But there were notable absences — former ballerina Sallie Wilson, who danced the Tudor repertory at ABT in the 1960s and 1970s among them. No absence, however, was so noticeable as that of Airi Hynninen, Tudor's assistant at ABT during the 1970s and '80s, who drew up most of the notation scores for Tudor's ballets (Tudor was a great believer in dance notation). Ms. Hynninen was not invited to speak at either panel, and indeed, both she and Ms. Wilson seem to have become estranged from the Tudor Trust in recent years, which, while unfortunate, has resulted in some favorable circumstances for New York dance audiences. During the past decade, Ms. Wilson has worked primarily with the New York Theatre Ballet, and at the Florence Gould Hall last week, NYTB performed a mixed program that included Ms. Wilson's stagings of "Lilac Garden," "Little Improvisations," and "Judgment of Paris." Ms. Hynninen has not staged a full-length Tudor work since the beginning of this decade. For NYTB's program, however, she staged the bedroom duet from Tudor's "Romeo and Juliet," which has not been seen in its entirety for 30 years.

▸ Exercises:
[A] In the passage on Tudor's ballets, what did Airi Hynninen stage for the New York Theatre Ballet program?
[B] Pick up the passage on Tudor's ballets after its final sentence and continue it for a paragraph.

▸ Collected material:
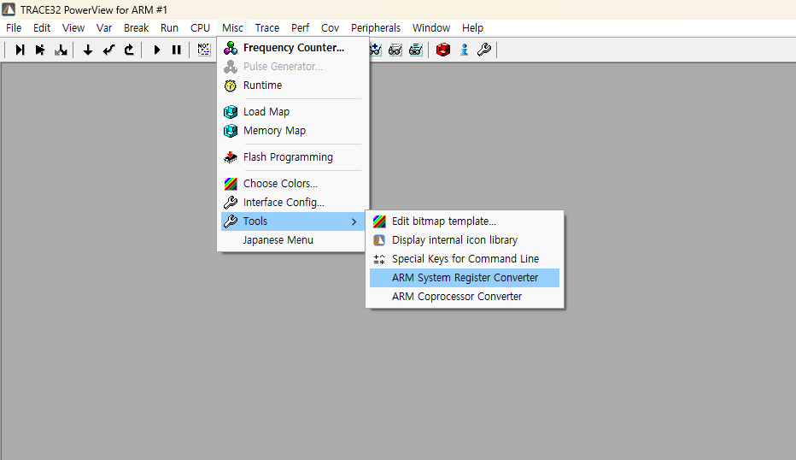Click the red stop-sign toolbar icon
The width and height of the screenshot is (796, 460).
pyautogui.click(x=442, y=50)

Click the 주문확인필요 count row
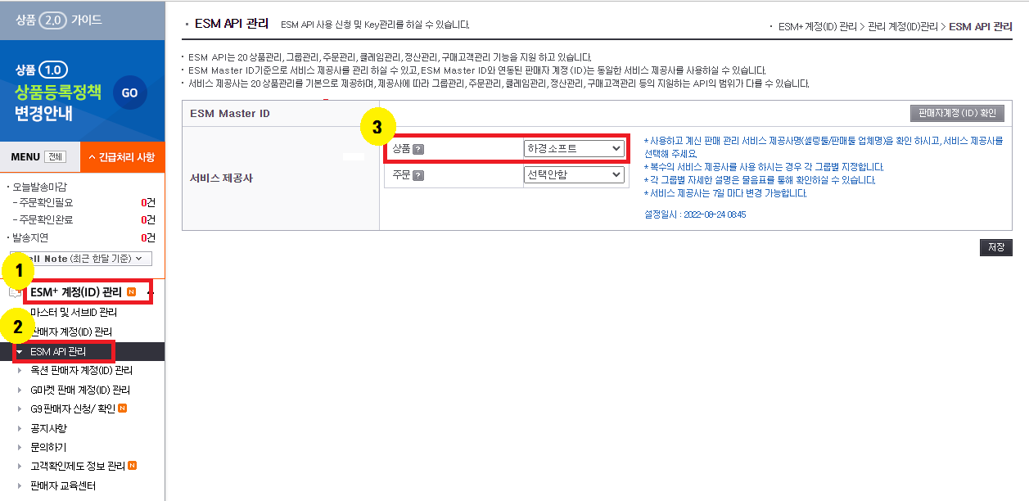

▸ Answers for the exercise:
[A] The bedroom duet from Tudor's "Romeo and Juliet."

[B]
and

Tudor had been the sun around which a close-knit group of favored interpreters at ABT during the 1940s revolved. They included Nora Kaye and Tudor's longterm partner, Hugh Laing (as well as Diana Adams, Laing's wife for a while). Tudor's immersion in a cliquish group of intimates is perhaps the origin of the bugaboo clinging to his ballets as ingrown and hermetic, requiring mystagogues rather than ballet masters. But this is ridiculous. Any well-trained ballet dancer with the inclination and opportunity to excel at Tudor can bring his work to life.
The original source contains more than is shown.